The compact format keeps the table small: a typical entry costs one byte per instruction, with column information in two or three bytes per change. Trace tooling decodes the table by walking it linearly and accumulating the line and column deltas.
Stage 3: exception table
co_exceptiontable is also varint-encoded. Each entry packs:
- The byte offset where the protected region starts (varint).
- The length of the region (varint).
- The byte offset to jump to on exception (varint).
- A composite "depth + lasti" byte that holds the stack depth to unwind to plus a flag indicating whether the table-installed exception should be pushed back onto the stack.
The eval loop binary-searches this table on every exception raised inside the code object's body.
Stage 4: pools
The code object carries several parallel pools, each a tuple indexed by oparg:
| Pool | Holds |
|---|---|
co_consts | Compile-time constants. Includes nested code objects. |
co_names | Names used by name-lookup opcodes (LOAD_GLOBAL, LOAD_ATTR, ...). |
co_varnames | Local variable names, indexed by LOAD_FAST. |
co_cellvars | Cell variable names (locals captured by inner scopes). |
co_freevars | Free variable names (locals captured from enclosing scopes). |
Cell variables and free variables share the slot space of the
fast locals: co_nlocalsplus = nlocals + ncellvars + nfreevars,
and LOAD_DEREF / STORE_DEREF operate on that combined space.
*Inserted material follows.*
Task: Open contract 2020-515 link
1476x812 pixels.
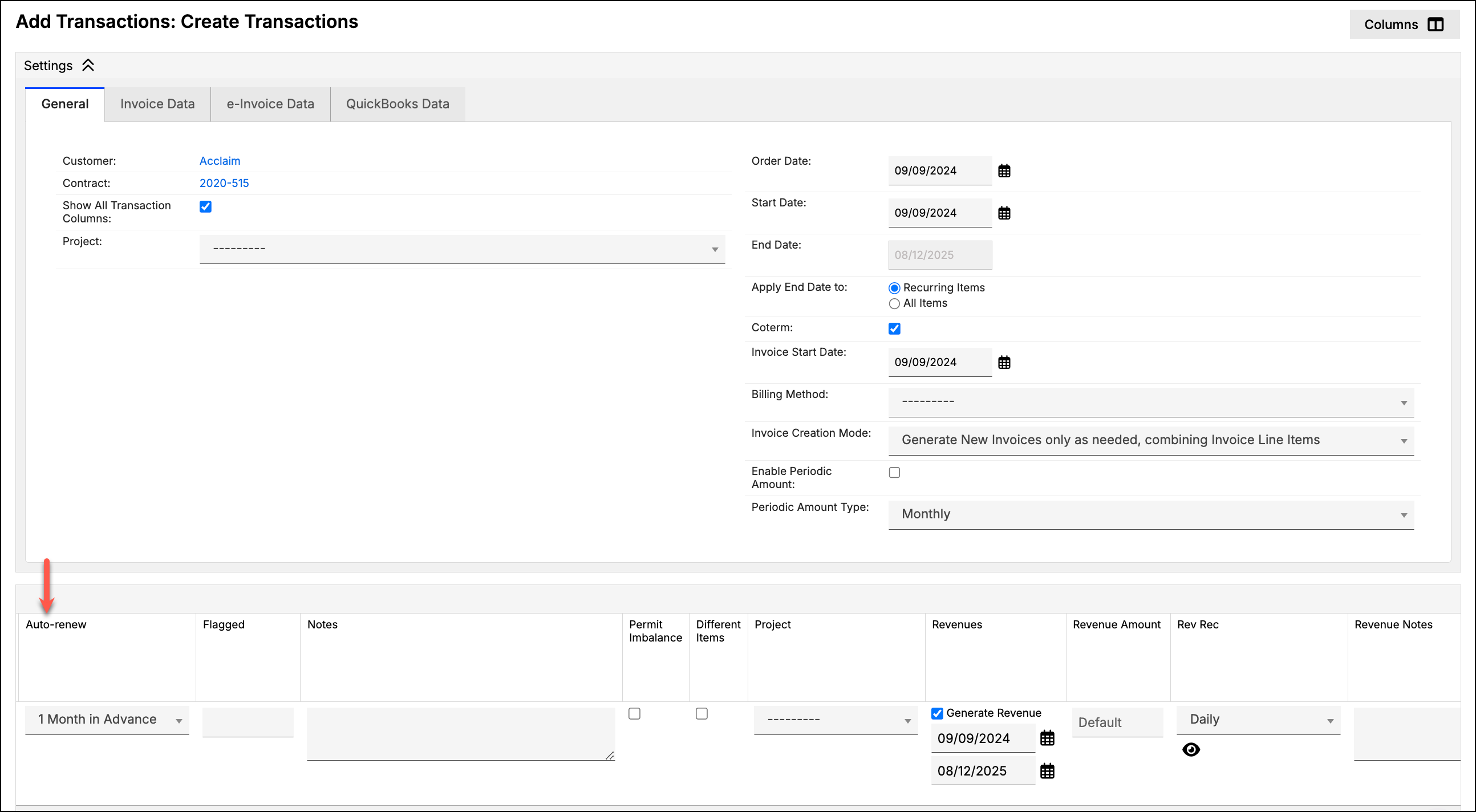Action: click(x=224, y=184)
Stage 5: emit the PyCodeObject
_PyCode_New allocates the code object and copies in:
co_code-- the bytecode bytes as abytesobject.- The pools.
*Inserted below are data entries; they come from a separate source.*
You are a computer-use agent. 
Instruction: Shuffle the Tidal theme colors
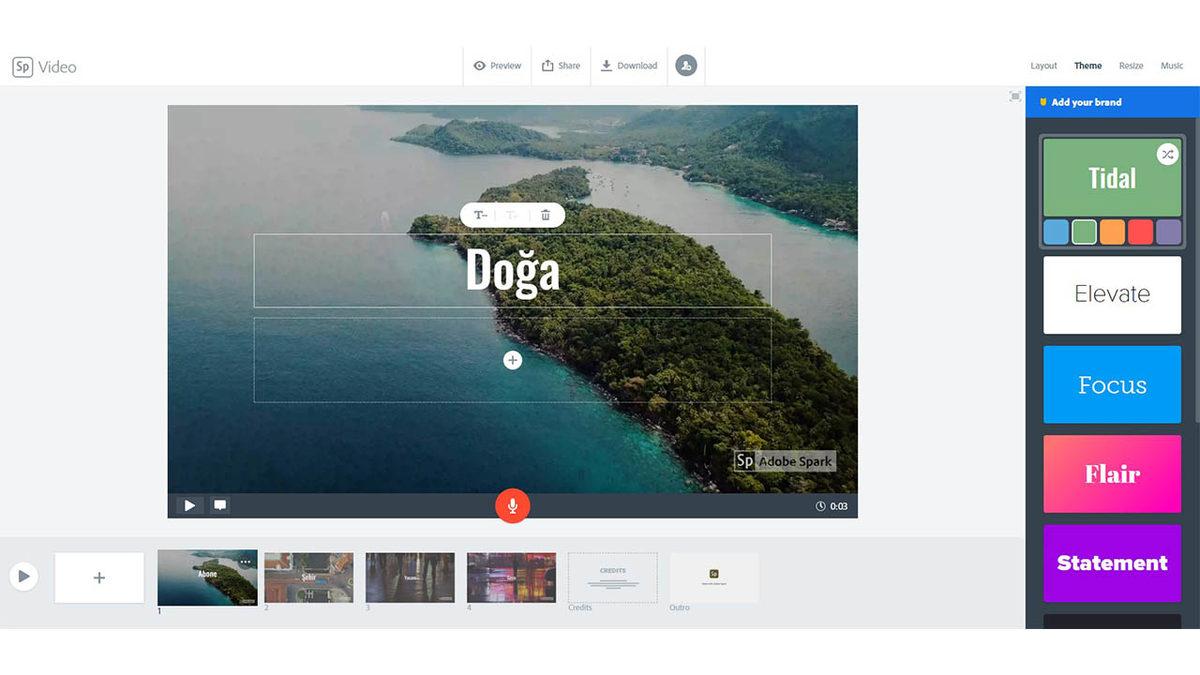pyautogui.click(x=1167, y=154)
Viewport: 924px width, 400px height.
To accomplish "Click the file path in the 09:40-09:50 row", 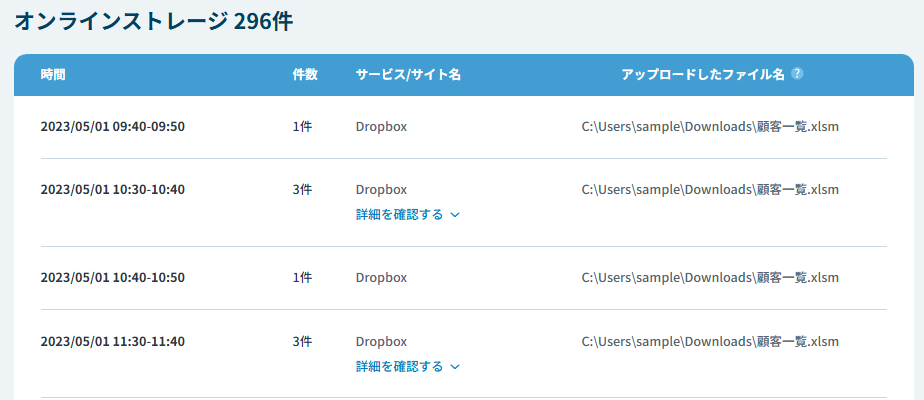I will pos(710,127).
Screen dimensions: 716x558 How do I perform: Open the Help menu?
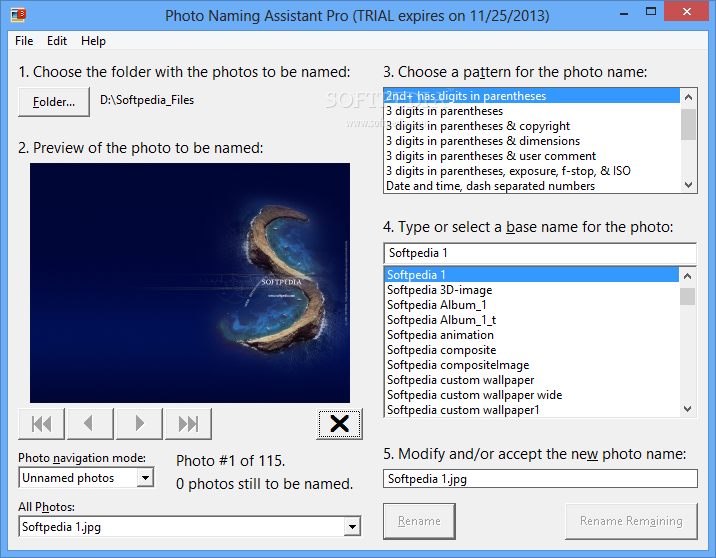(x=93, y=41)
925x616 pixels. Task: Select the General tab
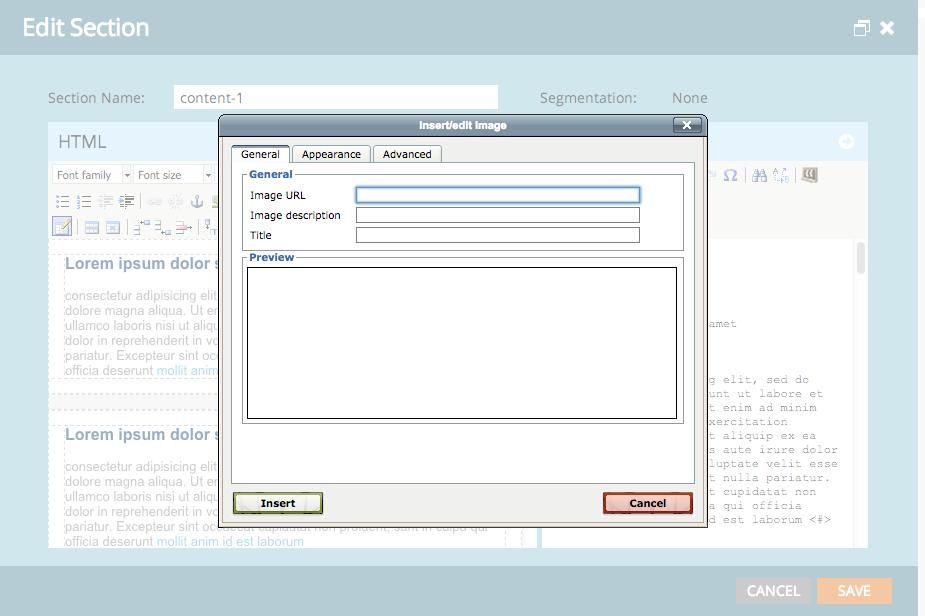260,154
co_argcount,co_kwonlyargcount,co_posonlyargcount.co_stacksizefrom the flow-graph pass.co_flags(generator, coroutine, async generator, varargs, etc.).co_firstlineno,co_linetable,co_exceptiontable.co_filename,co_name,co_qualname.
co_code is immutable after this point. The eval loop reads from
it directly; the specializer rewrites it in place once warm.
Magic numbers
The .pyc magic number lives in Include/internal/pycore_magic_number.h.
It changes whenever the on-disk format of a code object's
serialisation changes, which forces a recompile of all .pyc
files. The number is bumped per release.
Reading order
The output PyCodeObject is the input to the VM.